Mr. Taninecz suggests color coding and checklists as other means of standardizing processes. "Many centers use surgical checklists to help organize their staff members before surgery," he says. "These help to ensure that a flag will be raised if you go off the path you should be on."
Standardizing the set of tools surgeons use for similar procedures can also save an ASC time and money.
Ms. Jennion says, "These processes help keep the 'pull' going. We see a flux in production if every team does it differently. With standardized practices, everyone knows when something needs to happen, where they need to be and how they need to do it."
4. Engage staff members to help with implementation. In his experience helping healthcare companies implement TPS, Mr. Manuel says that it is easier to make changes when employees are involved with the process.
"We have employees and leaders help to develop the tools necessary to train their peers in the new process," Mr. Manuel says. "For instance, [in one center], we wanted to develop a new patient information packet to send to referring physicians. We sat down as a group and came up with what should be included."
Linda Horwitz Vicaro, an educator, trainer and coach with PRHI, says developing these problem-solving tools is fairly straightforward. "Toyota uses a very scientific process. You put together a report to provide a structured way of knowing what the problem is and then you drill down to the root cause of the problem. Then you develop a very specific implementation plan."
The next step in implementation can include a pilot program for one area of your surgery center. "During this step, you need to look for problems in the new system and adjust accordingly," Mr. Manuel says. Then, the plan can be rolled-out to the entire center.
Ms. Vicaro notes that it is important to measure the new plan against the old plan to see how areas, such as patient satisfaction, have been affected.
5. Commitment from leadership is essential to changing a culture.
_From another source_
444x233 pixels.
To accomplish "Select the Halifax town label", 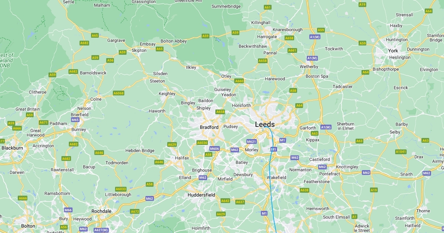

Spear and Bowen note that in TPS, in order to make changes to improve work, guidance from a teacher is necessary to ensure that improvements are made according to the scientific method and are applied to the lowest possible organizational level. For this reason, it is important for ASC leadership to commit to changing the culture so they can guide and teach the processes throughout the ASC.
Mr. Taninecz says, "Leadership needs to be on board and focus on their role and what they need to do."
Ms. Jennion agrees: "You need to stress the importance of the leadership role in making improvements. If they are committed, they will allow the culture to blossom."
6. Changing a culture presents some challenges. As with any new policy, surgery centers will face challenges when implementing these changes. Mr. Taninecz says, "People work very hard in center, but there are many wasteful practices. It will be necessary to help them understand that just because they've always done things this way, it doesn't necessarily make it the right way."
Mr. Manuel mentions some of the challenges working with physicians in a surgery center can face when trying to implement a change in culture. "You will get some negativity from low performers. It can be a struggle because a physician is not just an employee; they are also a customer, and if they are unhappy they will take their business elsewhere," he says.
Offering physicians incentives may be one way to help ease this skepticism. "Low performers make up a small percentage of the center," Mr. Manuel says. "We try to let them reap the benefits of performing." For example, at one facility, if surgeons showed up on time for surgery 85 percent of the time in one quarter, they were allowed to keep their current schedule or take over slots of a low performer.